Senescent cells cluster CTCF on nuclear speckles to sustain their splicing program [RNA-seq]

Senescence —the end-point of the replicative life span of normal cells— is characterized by a complex sequence of molecular and biochemical events. One of these is the dramatic reorganization of CTCF into large senescence-induced CTCF clusters (SICCs). However, the molecular determinants, genomic consequences, and functional purpose of SICCs remained unknown. Here, we combine super-resolution imaging, 3D genomics, and functional assays with computational modelling to address all aspects of SICC emergence. First, we used modelling and data from the overexpression of nuclear factors lost upon senescence entry to explain how changes in the nuclear environment allow for CTCF clustering. Second, we discovered that cells entering senescence repurpose SRRM2 —a key component of nuclear speckles— and BANF1 —a protein known to act as 'molecular glue' for chromosomes during mitosis— to cluster CTCF on the surface of speckles, while rewiring higher-order genome architecture. Last, we could show that SICCs are required for the faithful execution of the senescence splicing program as their disruption by SRRM2 or BANF1 depletion reverts splicing choices. Together, the senescence-specific clustering of CTCF on nuclear speckles is a new paradigm of a change in the biochemical environment of the nucleus being translated into its architectural reorganization to allow for the deployment of a splicing program driving homeostatic deregulation.

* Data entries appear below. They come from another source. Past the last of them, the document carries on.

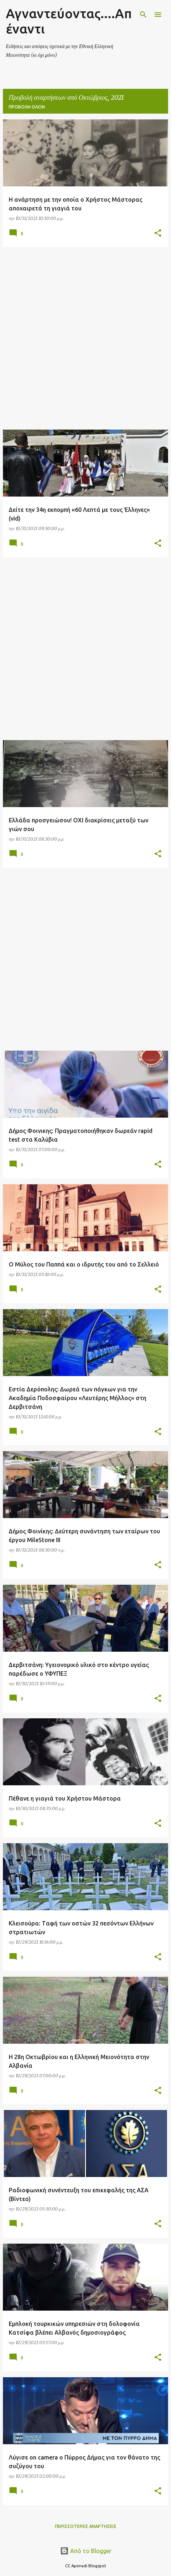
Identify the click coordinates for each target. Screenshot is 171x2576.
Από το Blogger (85, 2551)
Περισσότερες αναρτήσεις (85, 2526)
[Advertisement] (85, 338)
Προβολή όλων (27, 106)
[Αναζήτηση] (143, 14)
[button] (158, 233)
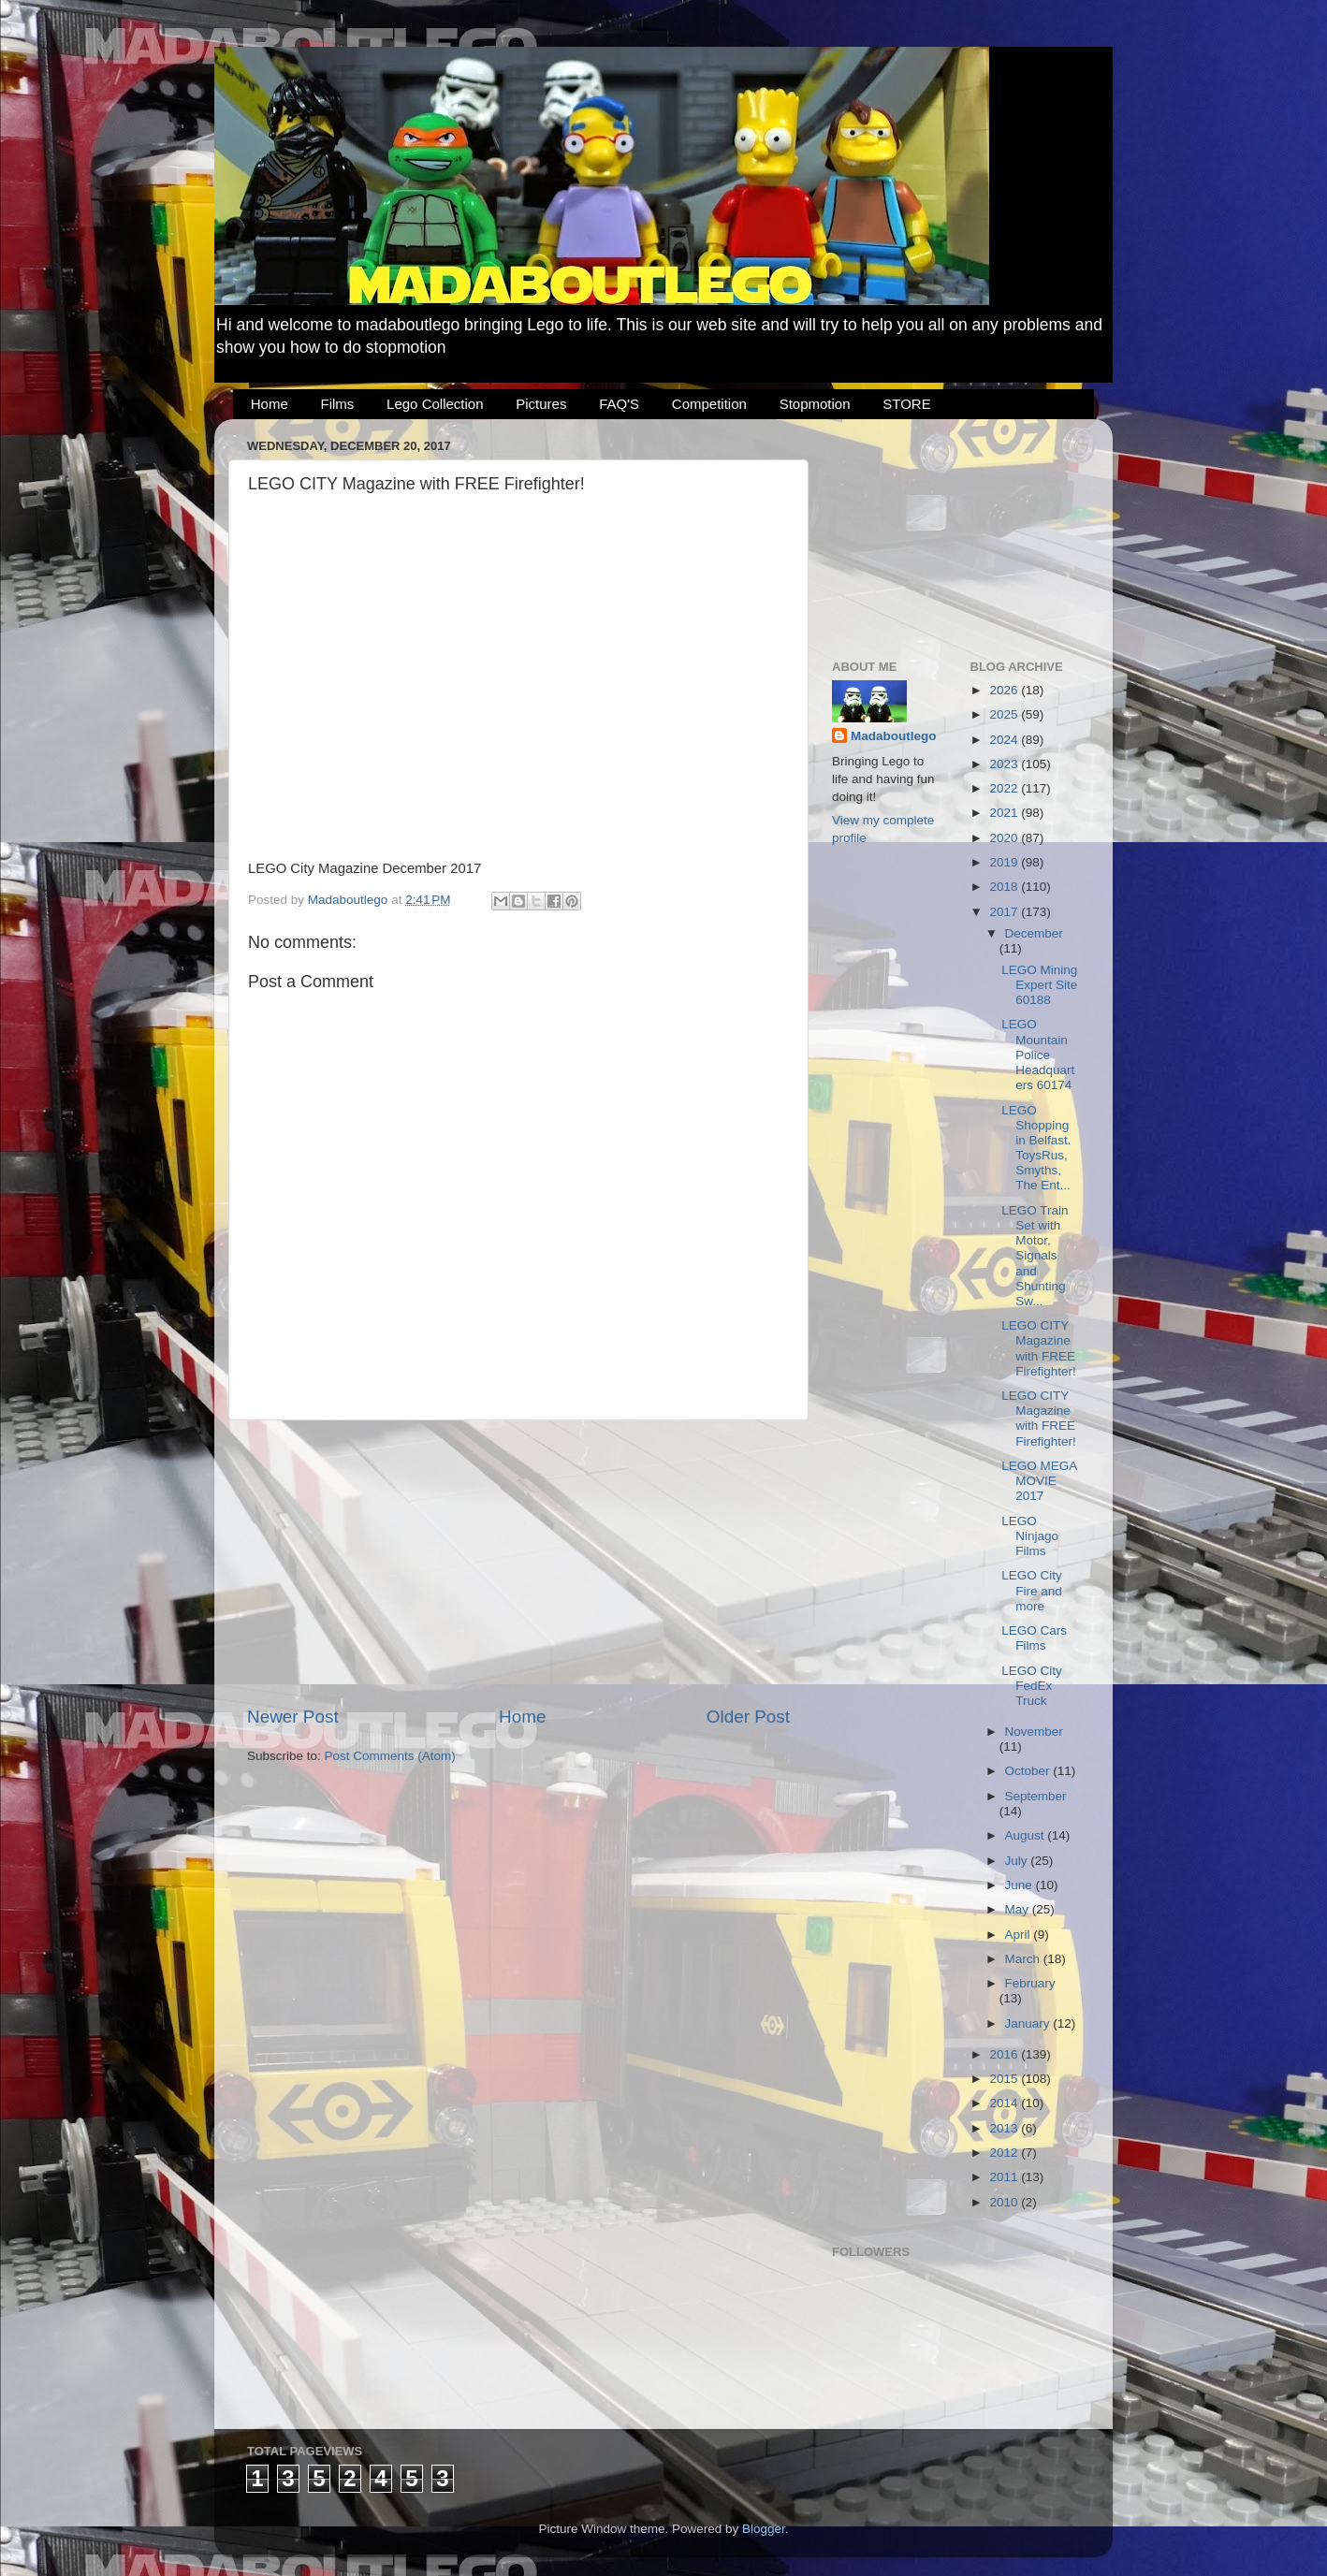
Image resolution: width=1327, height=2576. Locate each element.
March (1024, 1959)
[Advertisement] (518, 1563)
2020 (1005, 838)
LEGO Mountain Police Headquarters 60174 (1037, 1054)
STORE (906, 404)
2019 (1005, 862)
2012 (1005, 2153)
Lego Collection (434, 404)
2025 (1005, 714)
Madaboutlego (894, 736)
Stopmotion (815, 404)
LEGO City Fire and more (1031, 1590)
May (1018, 1909)
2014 (1005, 2103)
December (1034, 933)
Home (269, 404)
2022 (1005, 788)
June (1020, 1885)
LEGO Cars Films (1034, 1637)
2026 (1005, 690)
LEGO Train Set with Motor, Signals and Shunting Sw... (1034, 1255)
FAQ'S (619, 404)
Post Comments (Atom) (390, 1756)
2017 (1005, 912)
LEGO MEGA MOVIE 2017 (1038, 1481)
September (1036, 1796)
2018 (1005, 887)
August (1026, 1835)
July (1018, 1861)
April (1019, 1935)
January (1029, 2023)
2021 (1005, 813)
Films (338, 404)
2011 (1005, 2177)
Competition (709, 404)
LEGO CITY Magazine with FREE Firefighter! (1038, 1348)
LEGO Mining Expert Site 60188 (1039, 985)
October (1029, 1771)
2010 (1005, 2202)
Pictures (541, 404)
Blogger (763, 2529)
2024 (1005, 740)
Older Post (748, 1716)
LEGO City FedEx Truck (1031, 1686)
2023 (1005, 764)
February (1030, 1983)
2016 (1005, 2054)
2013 (1005, 2128)
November (1034, 1732)
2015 (1005, 2079)
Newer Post (293, 1716)
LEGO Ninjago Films (1029, 1536)
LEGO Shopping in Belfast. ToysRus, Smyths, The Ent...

Overall design: To invstigate the function of SICCs in the senescence splicing program, we performed RNA-seq on the IMR90 cell lines of wild type (WT), ICM-induced senescence (ICM), siRNA-mediated HMGB2 knockdown on the wild type background (siHMGB2), SRRM2 knockdown and BANF1 knockdown on the background of ICM (siSRRM2 and siBANF1). Next, we compared the expression profile and the splicing profile of ICM vs WT, siHMGB2 vs WT, siSRRM2 vs ICM, and siBANF1 vs ICM.